13Am Sabbat gingen wir durch das Stadttor hinaus an den Fluss, wo wir eine Gebetsstätte vermuteten. Wir setzten uns und sprachen zu den Frauen, die sich eingefunden hatten.
14Eine Frau namens Lydia, eine Purpurhändlerin aus der Stadt Thyatira, hörte zu; sie war eine Gottesfürchtige, und der Herr öffnete ihr das Herz, so dass sie den Worten des Paulus aufmerksam lauschte.
15Als sie und alle, die zu ihrem Haus gehörten, getauft waren, bat sie: Wenn ihr überzeugt seid, dass ich fest an den Herrn glaube, kommt in mein Haus, und bleibt da. Und sie drängte uns.
Impuls:
„Ins Wasser fällt ein Stein, ganz heimlich, still und leise. Und ist er noch so klein, er zieht doch weite Kreise“ – Der Stein, der vor dem Grab Jesu stand und ins Rollen kam, hat weite Kreise gezogen. Immer weiter dringt das Evangelium vor bis zum Ende der Erde, wohin Paulus es tragen will. Der entscheidende Schritt ist in der Sicht des Lukas gemacht. Nach einer nächtlichen Vision setzen Paulus und seine Begleiter von Asien über auf den europäischen Kontinent.

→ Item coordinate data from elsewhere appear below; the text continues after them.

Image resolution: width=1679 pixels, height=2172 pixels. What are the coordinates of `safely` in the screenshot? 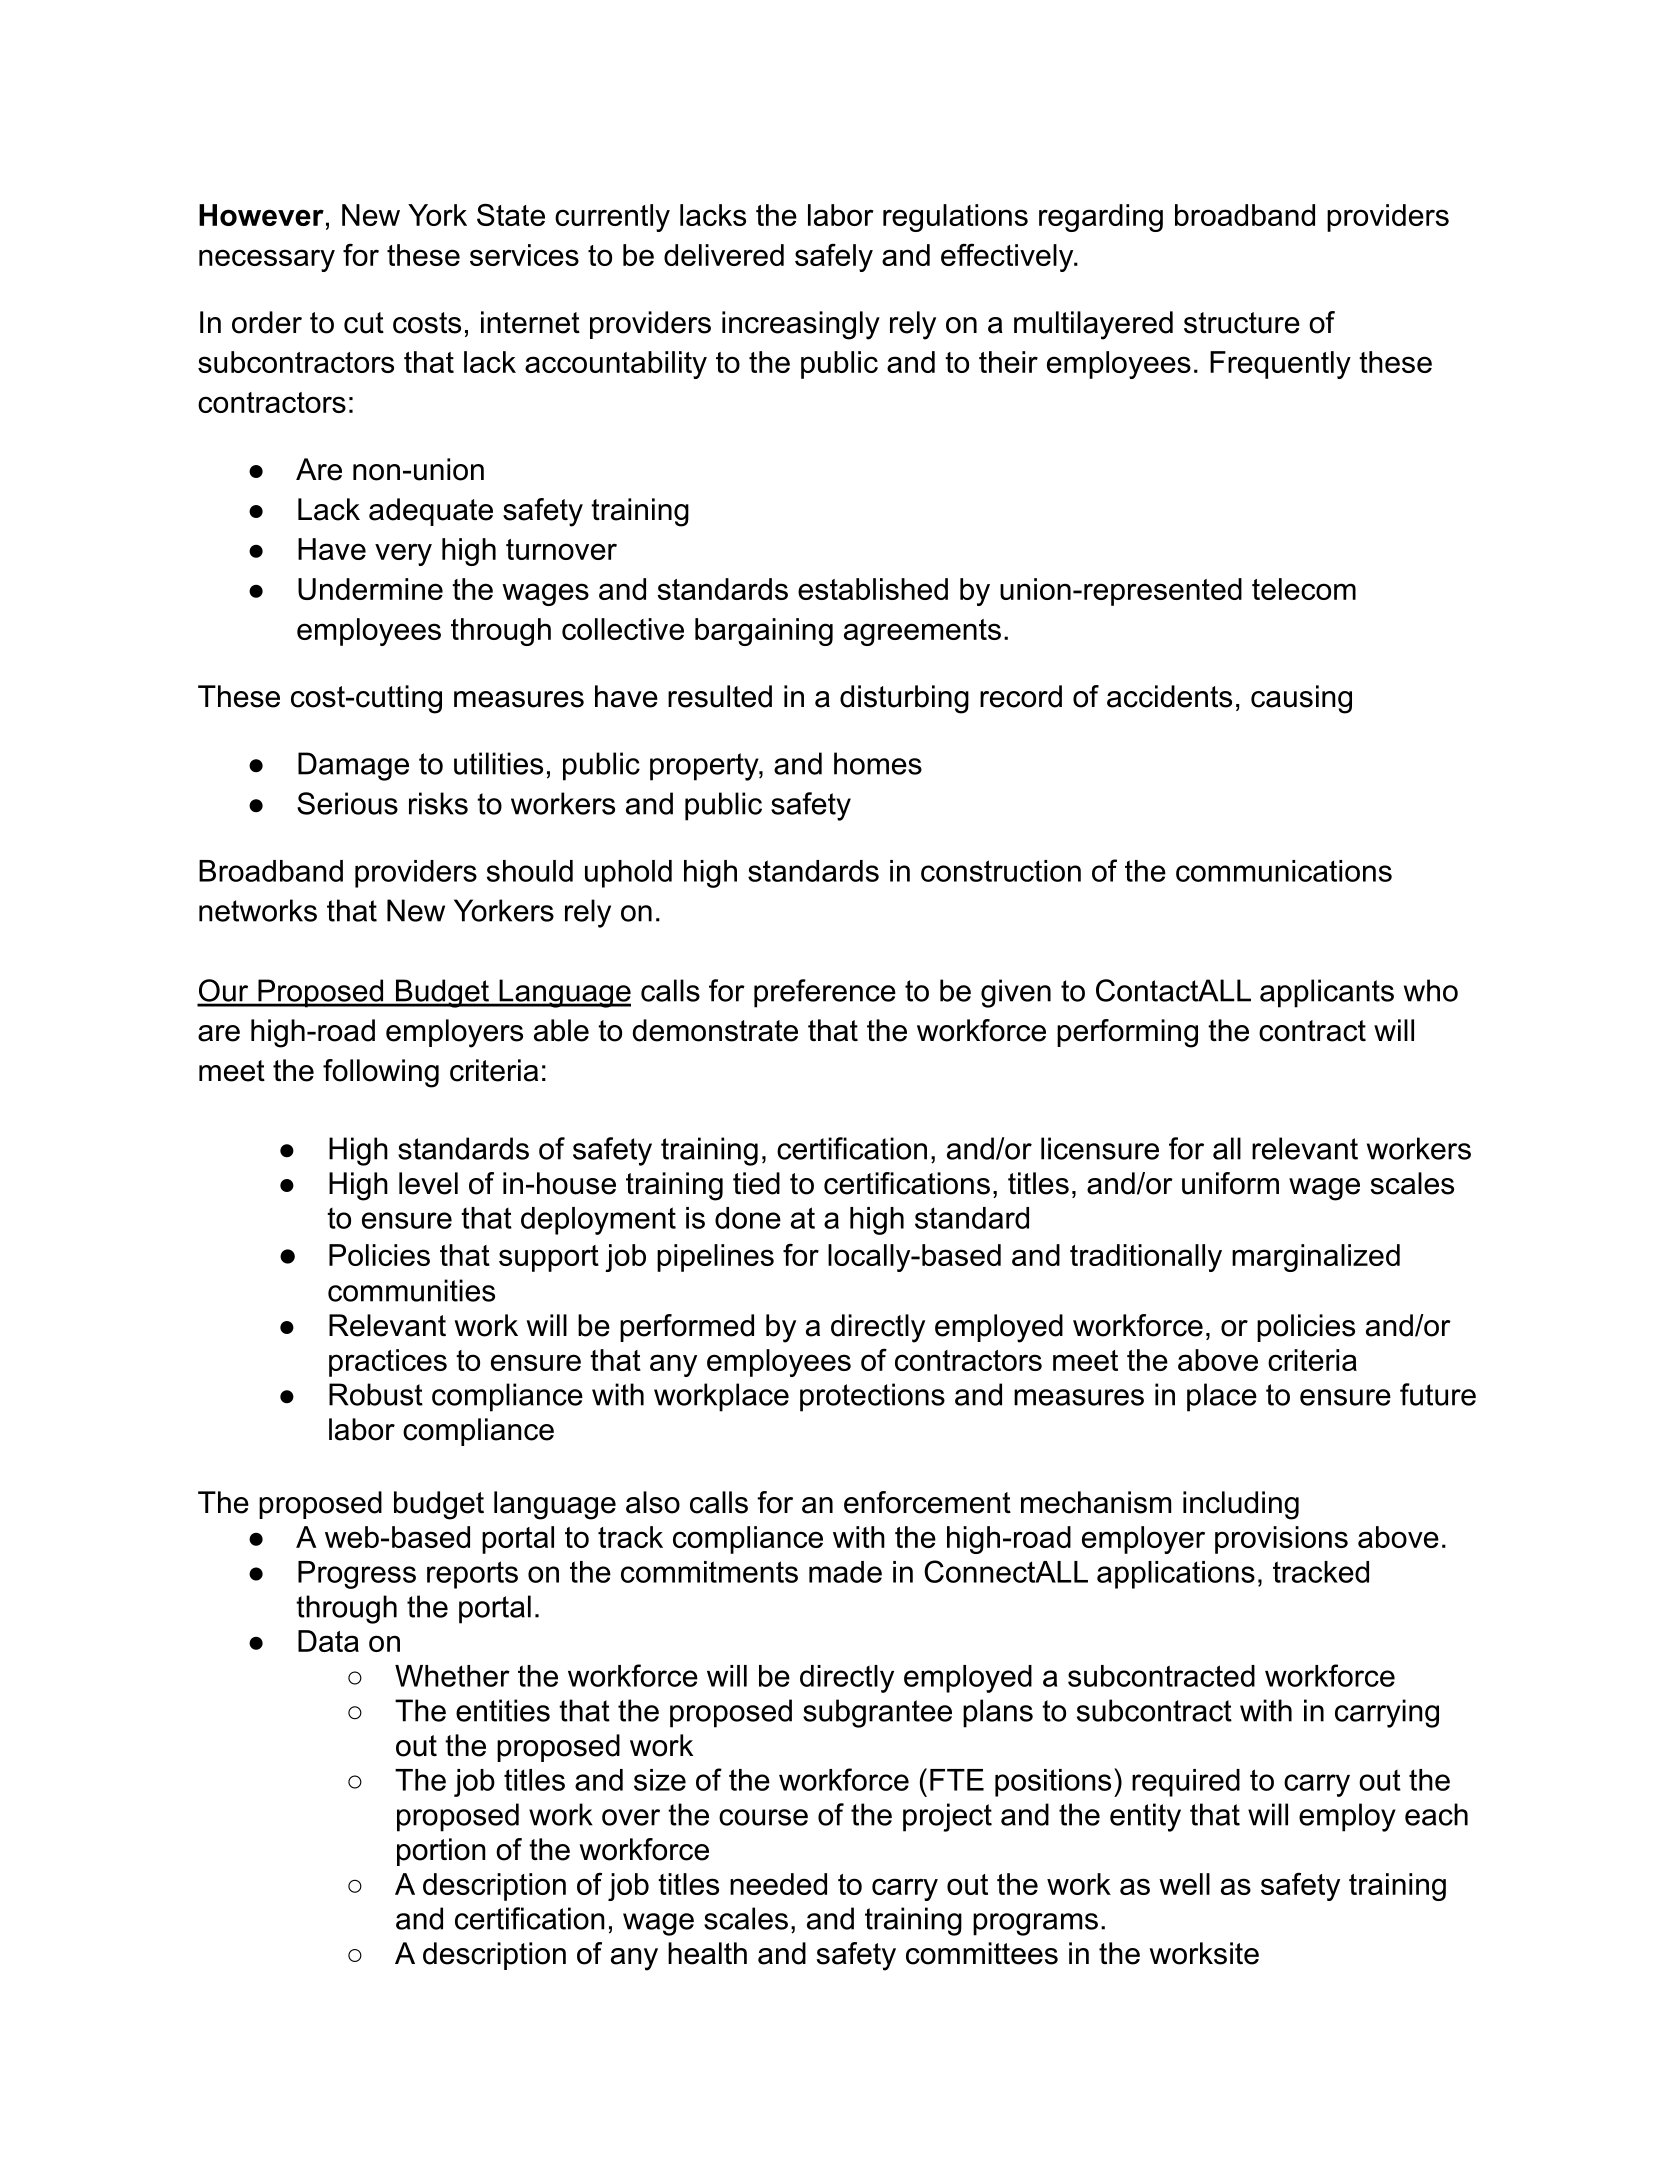 It's located at (834, 258).
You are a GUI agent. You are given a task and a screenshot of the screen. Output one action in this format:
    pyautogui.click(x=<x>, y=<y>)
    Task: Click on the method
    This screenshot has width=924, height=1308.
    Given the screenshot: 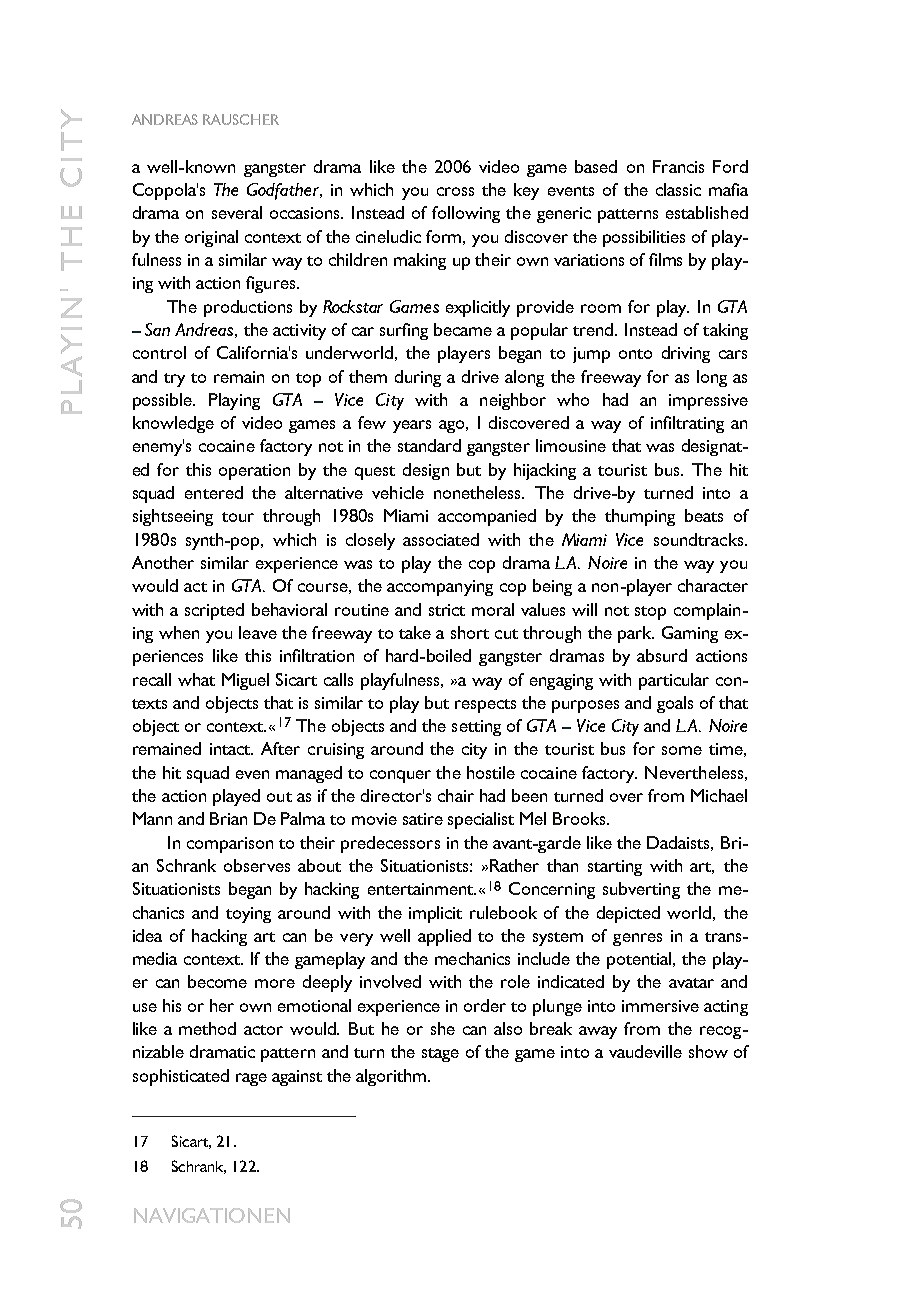 What is the action you would take?
    pyautogui.click(x=207, y=1028)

Sie landen in Neapolis, heute Kavala, dem Hafen von Philippi. Dort findet sich heute noch ein eindrucksvolles Mosaik, das die Ankunft des Paulus zeigt. Sie betreten also griechischen Boden, der ihnen nicht wirklich fremd ist, denn auch die Städte und Landschaften, die sie in der Provinz Asien besucht hatten, sind gänzlich von griechischer Kultur geprägt. Aber jetzt kommt es zu einer noch weitreichenderen Begegnung mit der römischen Kultur. Philippi ist zur Zeit des Paulus eine Siedlung, in der v.a. Veteranen des römischen Heeres nach ihrer Entlassung eine Heimat finden. Hier gelten römische Bräuche, römisches Denken und römisches (italisches) Recht. Auf der via Egnatia, die die Adriaküste mit dem Bosporus verband, gelangen sie vom Hafen Kavala in die Stadt, die 355 v. Chr. von Philipp II. gegründet und 30 v. Chr. als „Colonia Iulia Augusta Philippensis“ von den Römern wiedergegründet wurde. Hier begegnen sich also christliche Missionsarbeit und heidnisch-römischer Glaube und Staatsmacht erstmals in direkter Konfrontation ohne die Klammer der griechischen Kultur.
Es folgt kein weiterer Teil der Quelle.